Without free speech, what safeguards do we have on the government and other authorities?

An alarming attempt to remove free speech from medical doctors in California bears watching when we live in a country with a government trying to stem free speech on the Internet.

Justin Trudeau’s Bill C-11, the Online Streaming Act, would among other things require content providers to “counter disinformation.”

Lorne Gunter wrote: “We learned, via Emergencies Act commission documents, that during last winter’s Freedom Convoy the Trudeau government had no evidence of Russian or other foreign influence behind the protest, no massive foreign funding and no identifiable threat to national security. Yet the prime minister and several cabinet ministers repeated such claims for weeks – even after the convoy was broken up.”

So whose “disinformation” would online content providers be obliged to counter?

Increasingly, rather than rise to the task of intelligent debate too many today stoop to calling anything they disagree with “disinformation.” It’s an attempt to end the debate by demonizing the other person’s right to even speak.

Taking that to its inevitable conclusion, California is moving to make it illegal for doctors to go against “scientific consensus.”

Assembly Bill 2098 which has been endorsed by the California Medical Association, defines misinformation as “false information that is contradicted by contemporary scientific consensus contrary to the standard of care.”

Penalties could include loss of a doctor’s medical licence.

Perhaps it sounds reasonable to censure people who spread false scientific information, but who decides what is true and what isn’t?

Early in the pandemic, Canada’s top doctor, Theresa Tam, said: “Putting a mask on an asymptomatic person is not beneficial, obviously if you’re not infected.”

Shortly after that she and others made mask wearing mandatory in many places.

In which of those cases was Tam spreading misinformation, and should she lose her licence since it had to be one or the other?

Was her first position the best medical advice she could give at the moment, or was it a political decision to ensure that the medical community got first access to masks?

Either way, had a doctor immediately countered Tam’s initial position, which one of them would have been guilty of misinformation?

We have been told all through the pandemic that the science is evolving. What we believe today could be shown to be incorrect tomorrow. That is no one’s fault, it is science.

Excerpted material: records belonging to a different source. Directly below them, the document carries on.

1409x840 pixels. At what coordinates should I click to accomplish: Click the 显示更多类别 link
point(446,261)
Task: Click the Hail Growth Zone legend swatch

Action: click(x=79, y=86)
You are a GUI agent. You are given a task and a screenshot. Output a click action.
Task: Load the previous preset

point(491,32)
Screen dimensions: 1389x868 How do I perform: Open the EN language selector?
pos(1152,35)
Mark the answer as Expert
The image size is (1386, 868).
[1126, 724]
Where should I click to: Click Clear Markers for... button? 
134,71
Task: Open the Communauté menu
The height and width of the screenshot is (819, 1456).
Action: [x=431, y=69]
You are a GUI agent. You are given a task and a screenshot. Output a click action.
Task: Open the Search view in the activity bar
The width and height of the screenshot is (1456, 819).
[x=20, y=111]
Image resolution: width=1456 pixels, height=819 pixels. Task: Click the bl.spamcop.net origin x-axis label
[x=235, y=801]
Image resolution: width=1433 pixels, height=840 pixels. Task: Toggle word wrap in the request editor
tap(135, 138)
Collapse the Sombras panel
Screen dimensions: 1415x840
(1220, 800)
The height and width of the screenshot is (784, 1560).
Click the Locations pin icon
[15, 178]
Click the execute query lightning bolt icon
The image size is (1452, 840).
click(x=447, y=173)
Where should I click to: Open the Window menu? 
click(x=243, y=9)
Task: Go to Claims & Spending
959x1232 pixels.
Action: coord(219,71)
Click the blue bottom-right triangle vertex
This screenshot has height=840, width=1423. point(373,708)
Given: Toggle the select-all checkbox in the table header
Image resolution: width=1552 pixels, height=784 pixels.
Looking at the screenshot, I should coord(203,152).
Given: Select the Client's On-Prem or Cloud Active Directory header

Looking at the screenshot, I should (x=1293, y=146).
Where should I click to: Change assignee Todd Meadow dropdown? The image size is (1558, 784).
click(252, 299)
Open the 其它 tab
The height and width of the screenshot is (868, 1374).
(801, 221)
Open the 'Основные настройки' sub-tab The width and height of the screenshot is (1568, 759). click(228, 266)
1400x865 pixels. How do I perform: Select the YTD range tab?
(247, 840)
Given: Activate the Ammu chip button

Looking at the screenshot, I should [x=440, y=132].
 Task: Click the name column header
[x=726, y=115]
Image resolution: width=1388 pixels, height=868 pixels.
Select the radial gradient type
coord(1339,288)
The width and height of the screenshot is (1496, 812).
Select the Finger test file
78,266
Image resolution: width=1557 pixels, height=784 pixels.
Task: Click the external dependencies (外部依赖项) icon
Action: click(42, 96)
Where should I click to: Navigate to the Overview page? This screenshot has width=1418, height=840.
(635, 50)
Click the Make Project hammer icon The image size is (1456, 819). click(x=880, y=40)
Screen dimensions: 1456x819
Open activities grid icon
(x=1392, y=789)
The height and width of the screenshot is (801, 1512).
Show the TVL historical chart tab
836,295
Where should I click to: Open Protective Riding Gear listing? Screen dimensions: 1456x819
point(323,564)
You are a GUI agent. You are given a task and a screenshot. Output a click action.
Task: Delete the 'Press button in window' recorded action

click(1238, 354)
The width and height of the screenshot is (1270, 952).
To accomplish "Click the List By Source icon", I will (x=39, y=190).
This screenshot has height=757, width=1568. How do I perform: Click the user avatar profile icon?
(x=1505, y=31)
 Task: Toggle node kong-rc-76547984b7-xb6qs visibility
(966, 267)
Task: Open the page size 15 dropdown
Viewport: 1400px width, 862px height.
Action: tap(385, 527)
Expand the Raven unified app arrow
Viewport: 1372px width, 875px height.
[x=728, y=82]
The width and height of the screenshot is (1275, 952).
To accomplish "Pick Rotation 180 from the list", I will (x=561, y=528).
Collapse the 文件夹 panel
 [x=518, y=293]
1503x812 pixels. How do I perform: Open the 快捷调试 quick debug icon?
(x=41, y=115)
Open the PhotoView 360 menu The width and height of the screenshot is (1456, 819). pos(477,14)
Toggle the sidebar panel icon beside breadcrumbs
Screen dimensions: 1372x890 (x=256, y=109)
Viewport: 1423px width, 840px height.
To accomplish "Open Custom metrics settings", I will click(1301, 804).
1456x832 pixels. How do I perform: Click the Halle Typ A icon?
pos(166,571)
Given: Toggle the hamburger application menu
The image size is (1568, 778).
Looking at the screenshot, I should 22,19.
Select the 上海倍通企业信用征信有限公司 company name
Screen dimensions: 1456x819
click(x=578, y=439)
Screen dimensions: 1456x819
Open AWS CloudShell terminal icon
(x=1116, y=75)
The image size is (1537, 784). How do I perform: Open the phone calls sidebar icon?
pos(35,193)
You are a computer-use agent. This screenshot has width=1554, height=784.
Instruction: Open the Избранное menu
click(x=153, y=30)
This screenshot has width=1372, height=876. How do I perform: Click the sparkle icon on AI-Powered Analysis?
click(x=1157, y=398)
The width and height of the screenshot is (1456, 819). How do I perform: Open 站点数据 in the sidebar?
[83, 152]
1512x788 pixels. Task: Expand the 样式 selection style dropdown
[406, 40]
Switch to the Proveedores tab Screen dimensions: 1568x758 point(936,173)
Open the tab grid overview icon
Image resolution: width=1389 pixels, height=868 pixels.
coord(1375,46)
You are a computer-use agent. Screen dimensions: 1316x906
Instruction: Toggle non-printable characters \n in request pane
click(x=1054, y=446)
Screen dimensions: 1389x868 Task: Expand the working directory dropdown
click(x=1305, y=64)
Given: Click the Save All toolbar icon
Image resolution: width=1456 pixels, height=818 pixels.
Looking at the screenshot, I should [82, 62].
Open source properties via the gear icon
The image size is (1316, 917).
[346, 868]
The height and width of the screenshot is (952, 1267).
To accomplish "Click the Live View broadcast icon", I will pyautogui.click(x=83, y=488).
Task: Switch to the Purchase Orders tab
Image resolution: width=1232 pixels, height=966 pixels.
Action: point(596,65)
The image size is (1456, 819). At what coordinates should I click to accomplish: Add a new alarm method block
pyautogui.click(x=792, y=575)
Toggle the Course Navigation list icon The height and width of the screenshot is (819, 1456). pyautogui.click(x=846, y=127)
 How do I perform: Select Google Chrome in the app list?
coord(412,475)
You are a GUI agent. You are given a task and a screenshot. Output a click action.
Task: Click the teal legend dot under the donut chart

But nothing changes if no one is allowed a counter opinion. Today’s crank could be tomorrow’s Nobel winner.

In California’s case, who decides what is the authorized medical consensus?

The Medical Board of California decides. But who are they?

A bare majority are doctors. The others are political appointees and the current president is not a doctor, but a lawyer.

Political appointees are by definition political.

I became so frustrated with the non-scientific gobbledegook – in my opinion – of the ardent anti-vax crowd during the pandemic that I stopped taking their calls on the radio.

But that is just editorial control of my show, an action taken because they failed to come up with interesting new talking points. I don’t believe there should be any action by government to shut down people’s speech, regardless of their opinion or profession.

But politicians in Canada and the U.S. do.

Is it safe for me to say that’s alarming?